TEXT EXCERPT.
(begin)

FPSLREB Decisions

Decision Information

Summary:

The bargaining agent filed a complaint of bargaining in bad faith - it had previously requested the establishment of an arbitration board, which had already met and rendered its decision before the complaint was heard - the complaint was related to the Canadian Food Inspection Agency ("the Agency") not tabling a monetary offer after 18 months of negotiations because it lacked a mandate from the Treasury Board - the bargaining agent named the Agency and the Treasury Board as respondents - the Board allowed the Agency’s two preliminary objections - first, the Treasury Board could not be a party as it is not the employer within the meaning of the Act - second, the application for arbitration, which has as a prerequisite good-faith bargaining by the parties, is incompatible with the subsequent filing of a complaint for failure to bargain in good faith. Objections allowed. Complaint dismissed.

Decision Content



Public Service 
Labour Relations Act

Coat of Arms - Armoiries
  • Date:  2008-07-04
  • File:  561-32-100
  • Citation:  2008 PSLRB 50

Before the Public Service
Labour Relations Board


BETWEEN

PROFESSIONAL INSTITUTE OF THE PUBLIC SERVICE OF CANADA

Complainant

and

CANADIAN FOOD INSPECTION AGENCY

Respondent

Indexed as
Professional Institute of the Public Service of Canada v. Canadian Food Inspection Agency

In the matter of a complaint made under section 190 of the Public Service Labour Relations Act

REASONS FOR DECISION

Before:
Renaud Paquet, Board Member

For the Complainant:
Sean T. McGee, counsel

For the Respondent:
Neil McGraw, counsel

Heard at Ottawa, Ontario,
June 10 and 11, 2008.

I. Complaint before the Board

1 On January 15, 2007, the Professional Institute of the Public Service of Canada (“the complainant”) filed a complaint with the Public Service Labour Relations Board (“the Board”) under paragraph 190(1)(b) of the Public Service Labour Relations Act, S.C. 2003, c. 22 (“the Act”), against the Canadian Food Inspection Agency (CFIA) and the Treasury Board (“the respondents”). The complainant submits that the respondents violated section 106 of the Act and breached their duty to bargain in good faith.

2 The complaint concerns negotiations to renew the collective agreement for CFIA employees in the Informatics (IN) group. The complainant is certified to represent the employees under the Act. The collective agreement in question expired on May 31, 2005.

(end)

EXERCISE REQUIREMENTS.
A – List every individual named in the labor board decision, with the role the decision gives each.
B – Resume the labor board decision after its second numbered paragraph, keeping its formal legal style.

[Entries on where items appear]
(begin)

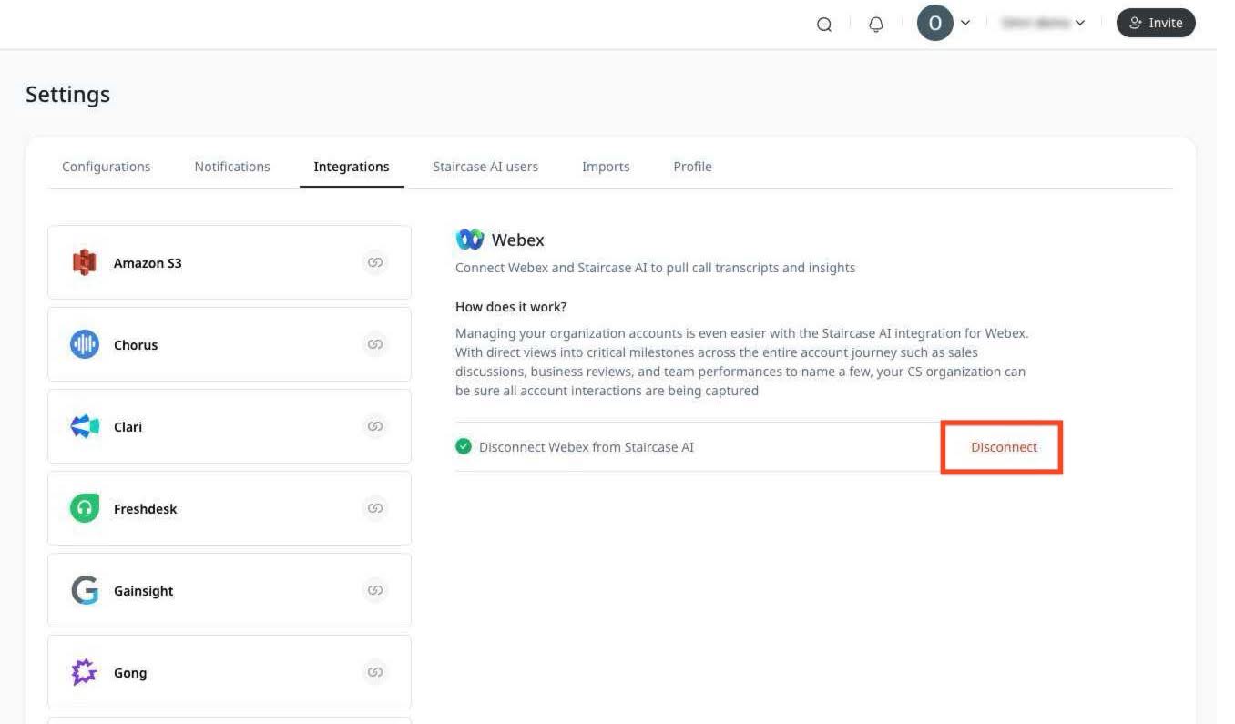Disconnect Webex from Staircase AI
The width and height of the screenshot is (1235, 724).
click(x=1004, y=447)
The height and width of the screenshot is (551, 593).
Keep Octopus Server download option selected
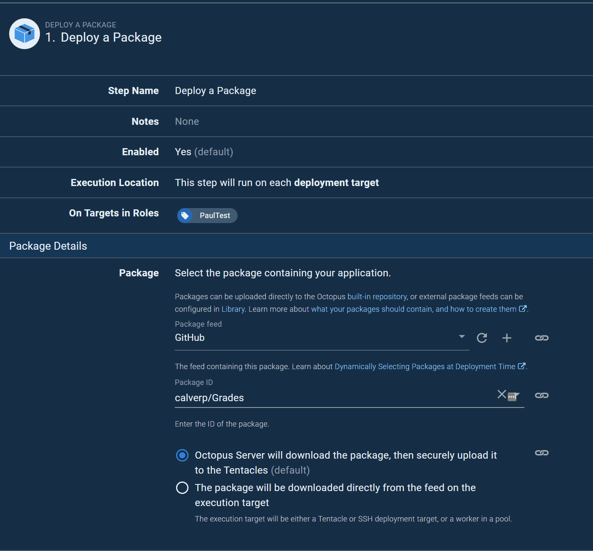pos(182,455)
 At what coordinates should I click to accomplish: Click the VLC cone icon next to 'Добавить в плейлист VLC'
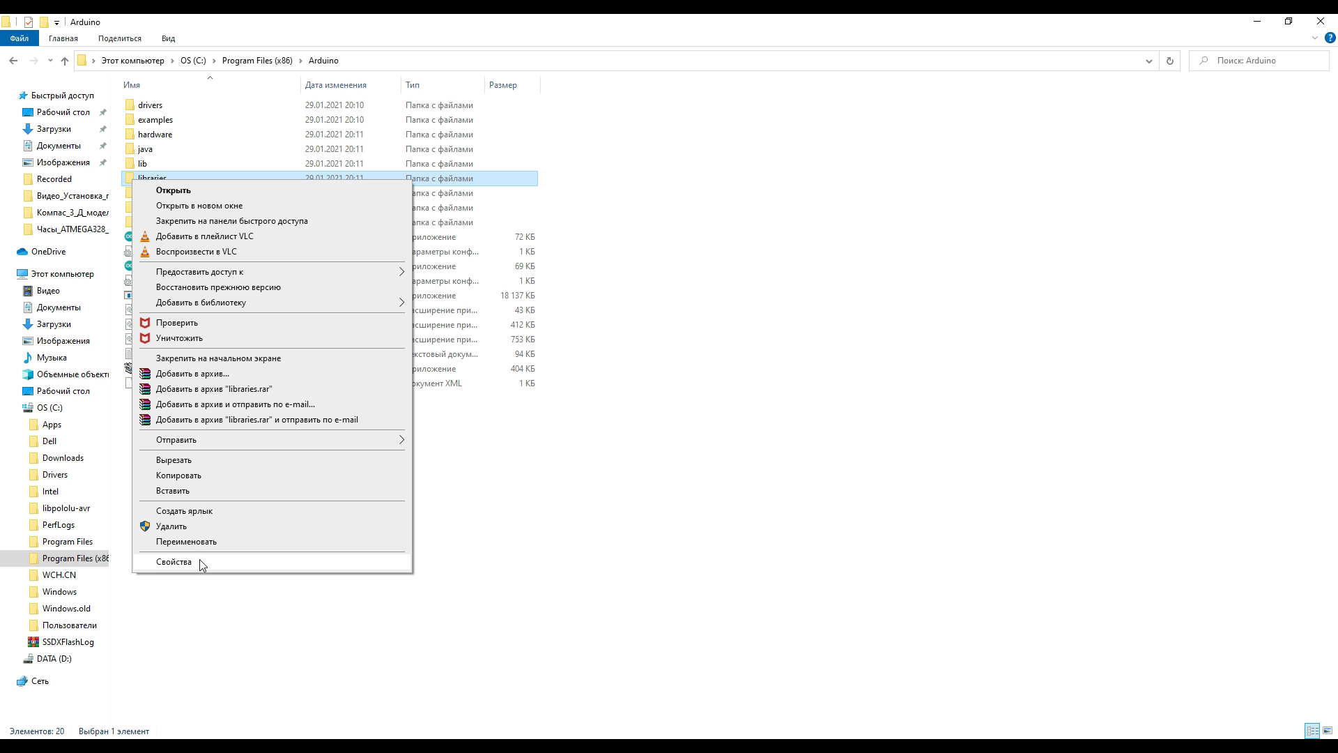point(145,236)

(end)

EXPECTED OUTPUTS.
A –
- Renaud Paquet, Board Member
- Sean T. McGee, counsel for the complainant
- Neil McGraw, counsel for the respondent

B –
3 On April 12, 2005, the complainant served notice to bargain on the CFIA, thus beginning negotiations. After several meetings in 2005 and 2006, the CFIA notified the complainant that it was unable to file the economic or salary evidence in support of its position because it had not yet received a mandate to do so from the Treasury Board. Faced with that situation, the complainant filed this complaint.

4 Before filing the complaint, the complainant referred the dispute to arbitration. Arbitration proceedings were held on January 31 and February 1, 2007. The arbitration board’s decision was rendered on February 14, 2007.

5 The respondents filed two preliminary objections against the complaint. The first objection seeks to remove the Treasury Board as respondent and party to the complaint because it is not the employer; the CFIA is a separate employer within the meaning of the Act. The second objection asks the Board to dismiss the complaint for mootness because the arbitration board rendered a decision on February 14, 2007. Moreover, the complaint is inadmissible because of the complainant’s request to establish an arbitration board and because of the decision of the Chairperson of the Board to agree to establish a board.

6 For practical reasons, an oral decision on the respondents’ first objection was rendered at the hearing. I decided to remove the Treasury Board as a party. I reserved my decision on the second objection and heard the case on the merits.

II. Summary of the evidence

7 After the notice to bargain was served on April 12, 2005, the parties met several times, with a view to entering into a new collective agreement. The initial meetings focused on negotiating clauses that did not deal with compensation.

8 On March 26, 2006, the complainant filed its wage demands. When those demands were filed, the CFIA’s spokesperson stated that he was unable to make a counter-offer. In the weeks that followed, no bargaining meetings were held, but the parties’ spokespersons maintained frequent communication. The complainant waited for the CFIA to be in a position to make a wage offer.

9 On August 22, 2006, the parties met again. The CFIA’s spokesperson announced to the complainant’s representatives that he could not make a wage offer because he had yet to receive the authority from the Treasury Board to make one. As was the case after the meeting on March 26, 2006, no further bargaining meetings were held in the weeks that followed, but the parties communicated frequently.

10 During the bargaining period, the CFIA tried several times to obtain a mandate to negotiate wages. On June 16, 2006 and again on November 6, 2006, the CFIA wrote to the Assistant Secretary of the Treasury Board to request the required mandate. No mandate was given. On December 21, 2006, the CFIA sent another letter, this time to the Secretary of the Treasury Board, to request a mandate. This final request was successful, and a mandate was received on January 11 or 12, 2007.

11 The CFIA then contacted the complainant, and a bargaining meeting was held on January 17, 2007. At the meeting, the CFIA submitted its wage offer in accordance with the mandate.

12 On September 12, 2006, the complainant had filed a request with the Board to have an arbitration board established to rule on the unresolved bargaining issues. On December 5, 2006, the Board rendered a decision in which it established the arbitration board’s terms of reference. The arbitration board rendered its decision on February 14, 2007.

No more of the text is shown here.